### What you should do
Take the lines below beginning at the line that has "This screenshot has height=530, width=842." and stopping after the line that has "Click the 親パス", and print them exactly as they are, with no other lines.
──────
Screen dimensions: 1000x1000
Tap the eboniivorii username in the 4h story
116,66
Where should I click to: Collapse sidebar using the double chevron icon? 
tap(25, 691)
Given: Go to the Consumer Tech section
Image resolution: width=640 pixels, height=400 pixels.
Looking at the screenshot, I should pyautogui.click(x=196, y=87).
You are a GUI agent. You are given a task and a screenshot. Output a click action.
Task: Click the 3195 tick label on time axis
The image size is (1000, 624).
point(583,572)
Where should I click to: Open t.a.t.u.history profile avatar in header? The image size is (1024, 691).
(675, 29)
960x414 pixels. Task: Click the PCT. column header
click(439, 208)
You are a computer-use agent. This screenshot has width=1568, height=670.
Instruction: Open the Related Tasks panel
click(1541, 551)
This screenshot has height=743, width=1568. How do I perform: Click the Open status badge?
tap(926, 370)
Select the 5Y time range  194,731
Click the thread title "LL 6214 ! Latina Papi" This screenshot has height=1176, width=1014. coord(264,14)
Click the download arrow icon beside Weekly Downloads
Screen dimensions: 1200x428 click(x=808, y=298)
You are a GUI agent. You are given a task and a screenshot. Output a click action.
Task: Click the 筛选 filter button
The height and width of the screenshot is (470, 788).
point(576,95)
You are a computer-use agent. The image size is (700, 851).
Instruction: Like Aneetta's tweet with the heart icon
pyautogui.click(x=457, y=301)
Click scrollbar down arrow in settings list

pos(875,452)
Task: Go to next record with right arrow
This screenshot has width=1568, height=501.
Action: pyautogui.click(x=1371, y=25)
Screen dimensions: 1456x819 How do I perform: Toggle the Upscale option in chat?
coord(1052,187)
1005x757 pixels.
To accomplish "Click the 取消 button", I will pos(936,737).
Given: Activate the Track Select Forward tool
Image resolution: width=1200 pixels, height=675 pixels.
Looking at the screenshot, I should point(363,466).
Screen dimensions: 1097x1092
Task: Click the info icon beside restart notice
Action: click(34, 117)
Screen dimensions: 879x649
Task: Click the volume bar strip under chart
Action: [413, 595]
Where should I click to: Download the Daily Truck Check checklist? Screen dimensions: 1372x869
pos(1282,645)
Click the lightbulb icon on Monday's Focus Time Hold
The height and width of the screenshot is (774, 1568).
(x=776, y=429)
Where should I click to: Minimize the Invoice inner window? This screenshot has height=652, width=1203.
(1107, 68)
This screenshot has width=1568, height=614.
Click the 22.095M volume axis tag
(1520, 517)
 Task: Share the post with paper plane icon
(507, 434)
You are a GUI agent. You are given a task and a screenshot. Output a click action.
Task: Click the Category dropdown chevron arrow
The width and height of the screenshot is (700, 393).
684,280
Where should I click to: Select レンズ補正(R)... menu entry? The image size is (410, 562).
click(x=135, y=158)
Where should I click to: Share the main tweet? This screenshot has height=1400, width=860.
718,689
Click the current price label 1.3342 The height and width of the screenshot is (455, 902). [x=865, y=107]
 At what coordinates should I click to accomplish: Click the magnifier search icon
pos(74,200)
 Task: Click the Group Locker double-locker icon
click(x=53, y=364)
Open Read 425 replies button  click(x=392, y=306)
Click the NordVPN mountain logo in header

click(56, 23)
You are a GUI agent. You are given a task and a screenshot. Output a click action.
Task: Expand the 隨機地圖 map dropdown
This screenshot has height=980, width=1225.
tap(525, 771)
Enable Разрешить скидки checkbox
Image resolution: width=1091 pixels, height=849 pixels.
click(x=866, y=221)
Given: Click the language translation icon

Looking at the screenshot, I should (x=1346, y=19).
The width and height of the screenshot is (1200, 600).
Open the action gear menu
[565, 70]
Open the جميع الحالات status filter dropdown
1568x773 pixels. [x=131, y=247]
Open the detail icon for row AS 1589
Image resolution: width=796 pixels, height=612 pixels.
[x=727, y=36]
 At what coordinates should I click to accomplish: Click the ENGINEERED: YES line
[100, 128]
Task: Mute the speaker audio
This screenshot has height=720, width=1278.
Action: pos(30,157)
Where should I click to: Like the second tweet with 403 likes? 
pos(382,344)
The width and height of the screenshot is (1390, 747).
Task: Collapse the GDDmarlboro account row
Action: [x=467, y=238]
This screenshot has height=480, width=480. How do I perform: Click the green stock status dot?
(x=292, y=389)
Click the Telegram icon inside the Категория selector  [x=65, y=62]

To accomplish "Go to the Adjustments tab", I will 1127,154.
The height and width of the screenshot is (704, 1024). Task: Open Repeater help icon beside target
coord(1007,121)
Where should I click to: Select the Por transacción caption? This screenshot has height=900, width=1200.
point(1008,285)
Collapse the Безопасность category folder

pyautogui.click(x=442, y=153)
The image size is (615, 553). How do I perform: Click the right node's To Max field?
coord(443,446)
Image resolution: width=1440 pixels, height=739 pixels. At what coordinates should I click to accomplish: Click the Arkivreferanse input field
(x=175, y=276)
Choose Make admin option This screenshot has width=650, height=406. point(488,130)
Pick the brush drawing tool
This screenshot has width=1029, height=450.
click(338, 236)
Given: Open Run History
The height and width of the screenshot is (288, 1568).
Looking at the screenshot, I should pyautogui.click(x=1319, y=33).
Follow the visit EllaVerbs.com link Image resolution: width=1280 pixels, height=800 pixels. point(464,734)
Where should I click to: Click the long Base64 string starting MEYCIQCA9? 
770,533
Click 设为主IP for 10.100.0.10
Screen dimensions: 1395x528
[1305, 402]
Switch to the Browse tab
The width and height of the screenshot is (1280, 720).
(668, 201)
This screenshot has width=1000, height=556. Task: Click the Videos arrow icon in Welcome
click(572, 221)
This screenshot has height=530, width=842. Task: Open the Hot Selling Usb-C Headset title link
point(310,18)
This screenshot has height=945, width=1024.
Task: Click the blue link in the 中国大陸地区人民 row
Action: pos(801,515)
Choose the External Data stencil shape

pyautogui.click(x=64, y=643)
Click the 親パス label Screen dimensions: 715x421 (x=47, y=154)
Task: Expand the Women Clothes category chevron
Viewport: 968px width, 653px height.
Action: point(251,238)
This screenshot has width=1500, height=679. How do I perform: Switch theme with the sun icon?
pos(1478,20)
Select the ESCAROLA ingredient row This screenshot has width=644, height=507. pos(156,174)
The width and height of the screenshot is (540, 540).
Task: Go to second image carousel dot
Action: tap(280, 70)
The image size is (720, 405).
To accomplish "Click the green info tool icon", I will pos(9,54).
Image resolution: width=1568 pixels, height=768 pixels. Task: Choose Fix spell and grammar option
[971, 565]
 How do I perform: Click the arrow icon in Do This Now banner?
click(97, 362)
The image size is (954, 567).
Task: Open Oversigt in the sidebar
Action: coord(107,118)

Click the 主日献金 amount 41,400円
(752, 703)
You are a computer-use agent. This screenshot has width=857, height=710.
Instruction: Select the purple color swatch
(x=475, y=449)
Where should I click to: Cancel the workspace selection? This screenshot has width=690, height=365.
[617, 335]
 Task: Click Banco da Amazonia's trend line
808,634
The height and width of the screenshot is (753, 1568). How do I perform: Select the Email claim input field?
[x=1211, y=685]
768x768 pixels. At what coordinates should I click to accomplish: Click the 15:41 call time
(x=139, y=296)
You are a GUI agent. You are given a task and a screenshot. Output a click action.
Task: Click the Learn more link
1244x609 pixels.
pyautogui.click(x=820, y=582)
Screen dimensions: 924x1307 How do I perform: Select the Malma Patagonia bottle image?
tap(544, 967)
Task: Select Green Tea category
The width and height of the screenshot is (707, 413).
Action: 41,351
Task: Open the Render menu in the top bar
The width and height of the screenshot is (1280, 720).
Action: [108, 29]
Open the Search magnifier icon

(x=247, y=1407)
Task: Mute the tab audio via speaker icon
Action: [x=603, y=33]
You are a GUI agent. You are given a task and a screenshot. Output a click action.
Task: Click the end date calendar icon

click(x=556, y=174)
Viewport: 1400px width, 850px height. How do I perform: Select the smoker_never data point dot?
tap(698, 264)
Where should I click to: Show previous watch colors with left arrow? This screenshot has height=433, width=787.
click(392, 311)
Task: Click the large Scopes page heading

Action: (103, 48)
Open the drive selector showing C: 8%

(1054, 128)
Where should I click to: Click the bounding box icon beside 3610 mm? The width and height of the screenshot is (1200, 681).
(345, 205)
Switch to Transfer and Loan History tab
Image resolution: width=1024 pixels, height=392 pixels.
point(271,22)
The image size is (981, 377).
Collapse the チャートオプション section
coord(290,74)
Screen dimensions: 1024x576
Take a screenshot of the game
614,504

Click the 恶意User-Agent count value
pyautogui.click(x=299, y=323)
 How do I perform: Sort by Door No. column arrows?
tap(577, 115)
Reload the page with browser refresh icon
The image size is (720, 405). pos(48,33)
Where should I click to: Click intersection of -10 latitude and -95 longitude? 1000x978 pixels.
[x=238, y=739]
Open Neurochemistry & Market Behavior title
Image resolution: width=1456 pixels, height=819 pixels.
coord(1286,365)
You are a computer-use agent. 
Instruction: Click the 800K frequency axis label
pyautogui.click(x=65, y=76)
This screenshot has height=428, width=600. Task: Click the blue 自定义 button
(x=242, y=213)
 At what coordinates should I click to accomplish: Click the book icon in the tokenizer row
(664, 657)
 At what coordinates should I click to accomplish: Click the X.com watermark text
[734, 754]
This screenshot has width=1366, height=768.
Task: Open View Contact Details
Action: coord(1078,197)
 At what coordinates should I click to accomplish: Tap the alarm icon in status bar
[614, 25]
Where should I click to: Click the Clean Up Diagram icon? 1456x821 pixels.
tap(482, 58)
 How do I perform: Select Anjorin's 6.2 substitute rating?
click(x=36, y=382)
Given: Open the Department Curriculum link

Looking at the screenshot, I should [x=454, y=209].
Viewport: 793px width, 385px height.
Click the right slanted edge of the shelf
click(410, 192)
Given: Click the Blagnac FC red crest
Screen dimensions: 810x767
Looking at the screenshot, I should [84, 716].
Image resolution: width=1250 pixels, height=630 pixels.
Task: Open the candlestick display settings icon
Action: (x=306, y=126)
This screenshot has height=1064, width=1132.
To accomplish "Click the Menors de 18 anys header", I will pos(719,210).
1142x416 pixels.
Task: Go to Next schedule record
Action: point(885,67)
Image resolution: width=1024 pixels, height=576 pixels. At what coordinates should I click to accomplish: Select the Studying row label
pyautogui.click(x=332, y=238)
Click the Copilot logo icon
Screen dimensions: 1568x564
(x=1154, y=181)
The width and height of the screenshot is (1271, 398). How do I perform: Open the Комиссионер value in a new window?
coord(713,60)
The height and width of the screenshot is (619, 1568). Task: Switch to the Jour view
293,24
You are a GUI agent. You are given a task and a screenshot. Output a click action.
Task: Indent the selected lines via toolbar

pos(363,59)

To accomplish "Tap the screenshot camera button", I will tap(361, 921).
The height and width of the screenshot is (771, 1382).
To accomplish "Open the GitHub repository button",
──────
### Expected output
This screenshot has height=530, width=842. Task: Open the Hot Selling Usb-C Headset title link
point(310,18)
This screenshot has height=945, width=1024.
Task: Click the blue link in the 中国大陸地区人民 row
Action: pos(801,515)
Choose the External Data stencil shape

pyautogui.click(x=64, y=643)
Click the 親パス label Screen dimensions: 715x421 (x=47, y=154)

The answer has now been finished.